> **HOW TO COMPLETE THIS TASK**
The lines to copy are those holding the string "after" in the entries below.

Items from a dataset
━━━━
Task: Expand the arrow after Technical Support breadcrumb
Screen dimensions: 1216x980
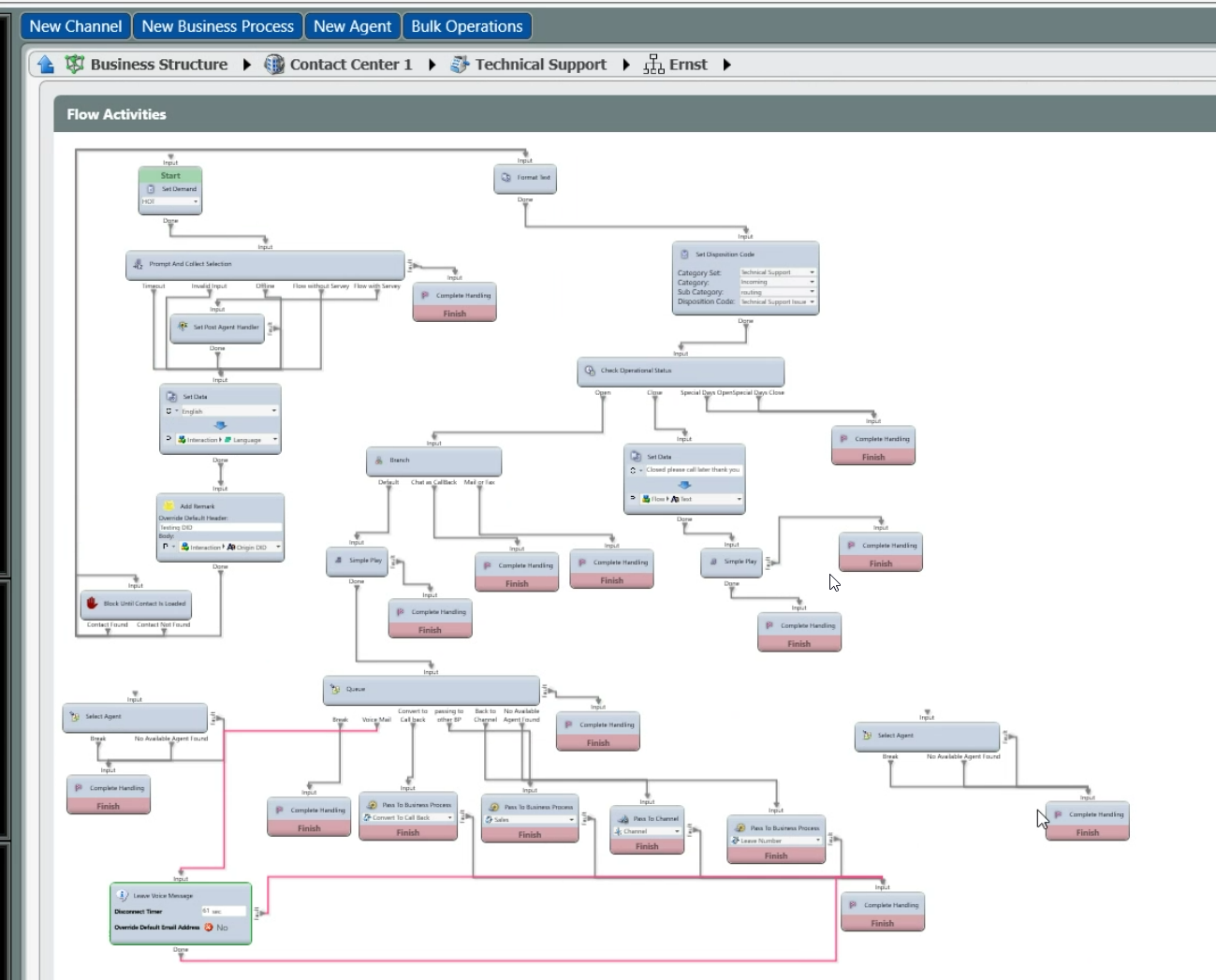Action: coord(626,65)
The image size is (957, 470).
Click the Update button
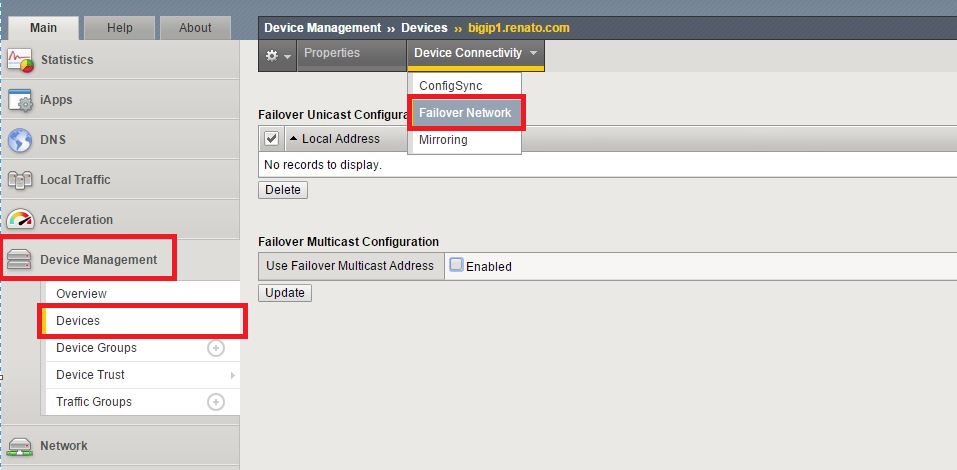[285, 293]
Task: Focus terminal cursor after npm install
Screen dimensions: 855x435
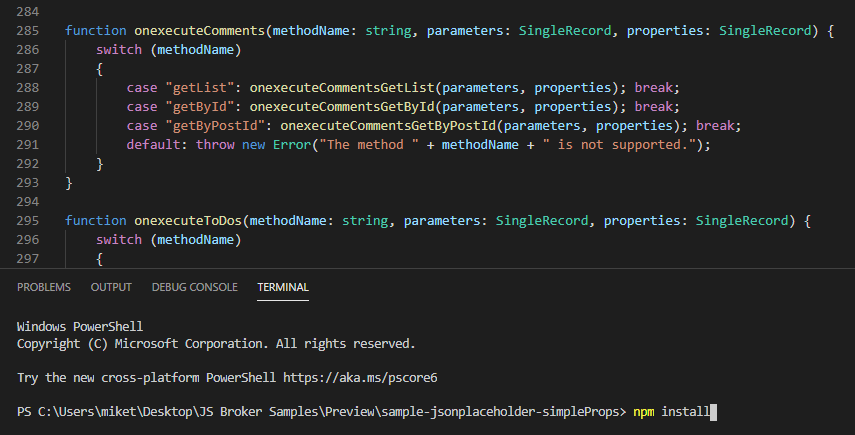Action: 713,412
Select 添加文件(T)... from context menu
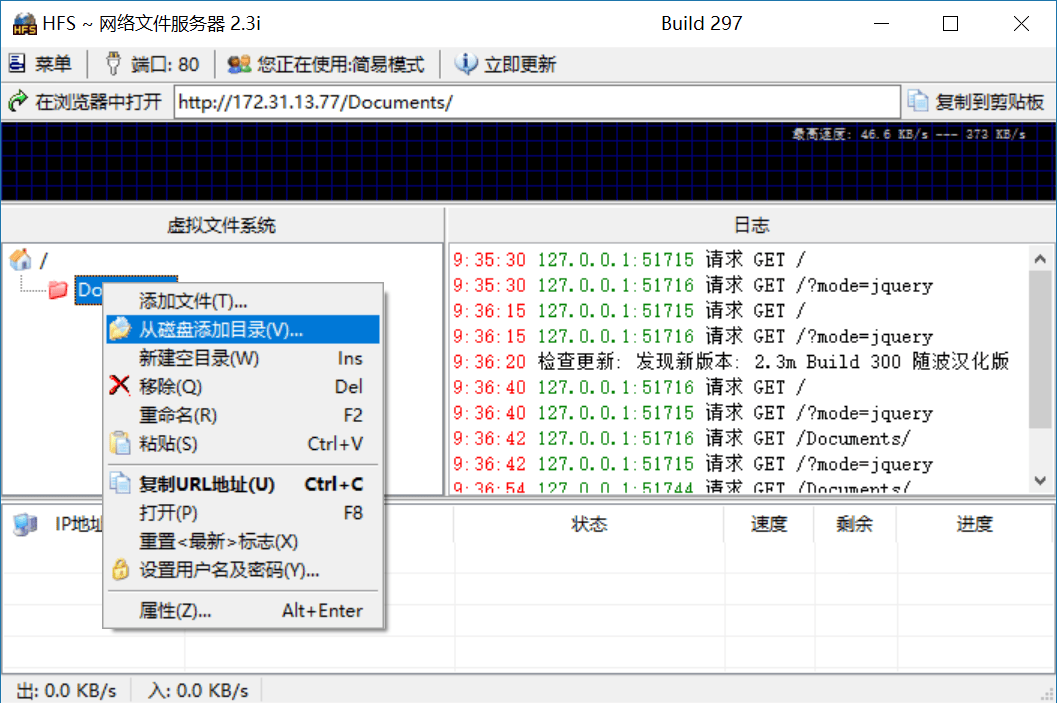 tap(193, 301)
━━━━
> **ANSWER TO THIS EXERCISE**
Task: Expand the arrow after Technical Support breadcrumb
Task: Focus terminal cursor after npm install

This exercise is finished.